Zur Architektur der Metropole und Bundeshauptstadt Berlin

Vor vier Jahren habe ich im Frankfurter Architekturmuseum eine Ausstellung über städtebauliche Entwürfe eröffnet, die zeigen sollte, was möglicherweise in Berlin entstehen könnte. Ende 1994 habe ich wieder im Frankfurter Architekturmuseum eine Ausstellung eröffnet. Sie zeigte am Beispiel des Daimler-Benz-Projektes am Potsdamer Platz, was mit Sicherheit werden wird und schon im Bau ist.

Dies bringt die Entwicklung auf den Punkt: Zu Beginn der Legislaturperiode diskutierte man darüber, was städtebaulich aus Berlin werden könnte. Heute wissen wir es, und der Wandel vollzieht sich bereits an vielen Ecken der Stadt.

Den Neubeginn von Parlament und Reichstag feiern wir in unserer Stadt in diesem Jahr mit dem Projekt eines der großen Künstler unserer Zeit, mit Christo. Das ist ein Glücksfall der Begegnung von Kunst, Politik und Architektur, noch dazu bei einem so wichtigen Anlaß. Mit der dauerhaften Wiedergewinnung des Reichstags für das Parlament der Bundesrepublik Deutschland wird ein weltweit eindrucksvolles und einmaliges Kunstprojekt verbunden sein.

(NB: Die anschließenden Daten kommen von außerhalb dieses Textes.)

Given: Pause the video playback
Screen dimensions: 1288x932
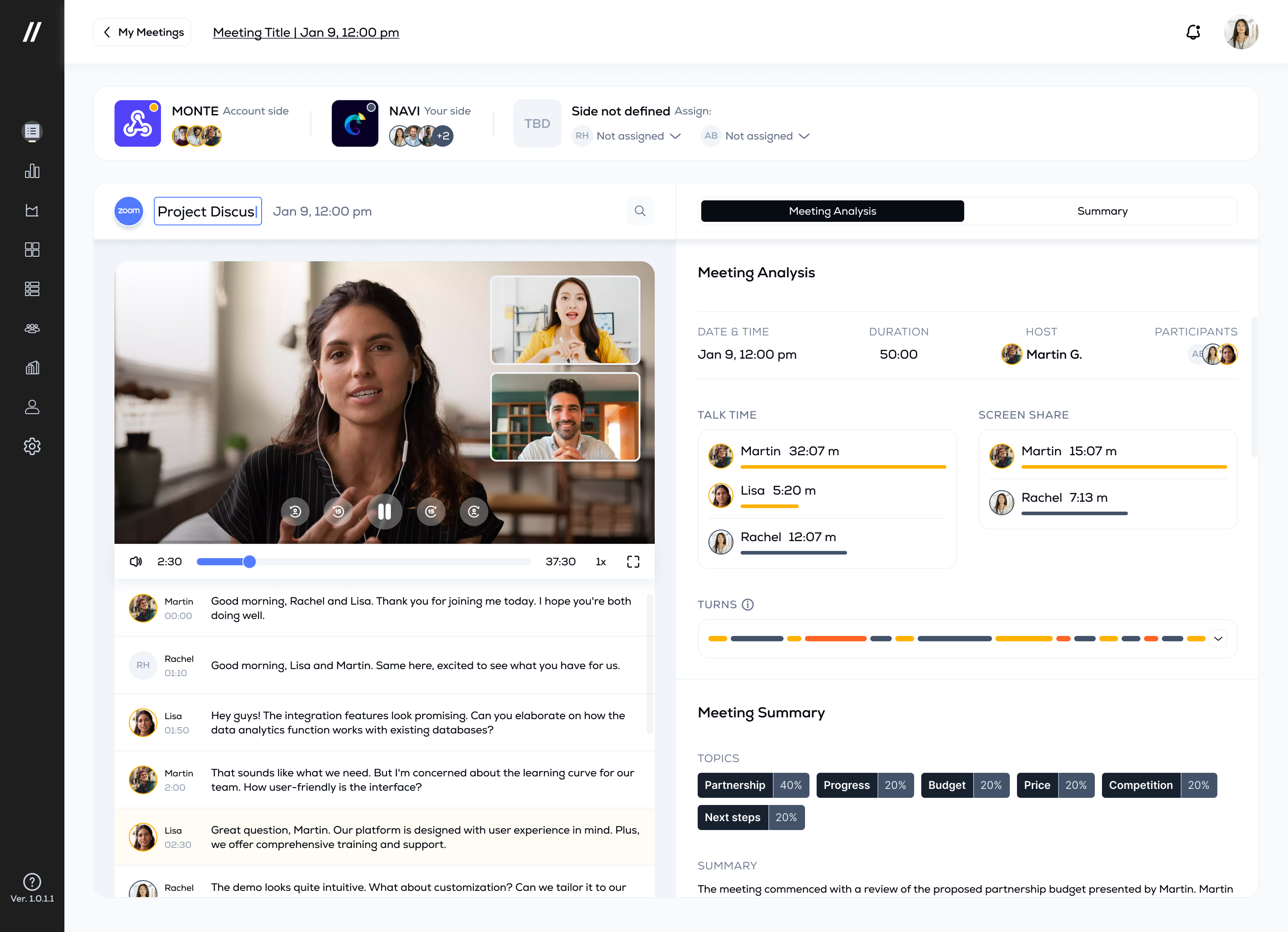Looking at the screenshot, I should [x=385, y=512].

Dieses großartige Projekt steht für die einzigartigen Herausforderungen, denen sich, sechs Jahre nach dem Fall der Mauer und fünf Jahre nach der Wiedervereinigung, die Architektur der Metropole Berlins stellen darf. Die städtebauliche, kulturelle und soziale Wiedervereinigung Berlins zu einer 3,5 Millionenstadt und die Umsetzung des Hauptstadtbeschlusses muß von einer Stadtgesellschaft geleistet werden, in der sich 40 Jahre lang getrennte Mentalitäten, getrennte Bedingungen individuellen und gemeinsamen Glücks entwickelten. Wir haben eine gemeinsame Zukunft, aber wir konnten uns auf ihre Herausforderungen nicht gemeinsam vorbereiten und gingen 1989 mit unterschiedlichen Voraussetzungen und Fähigkeiten ans Werk. So haben wir mit der Einheit wichtige Pfeiler der früheren Wirtschafts- und Sozialpolitik diesseits und jenseits der Mauer in unserer Stadt verloren. Dabei durften wir nicht stehen bleiben. Aufbruch und Veränderung war und ist das Gebot der Stunde.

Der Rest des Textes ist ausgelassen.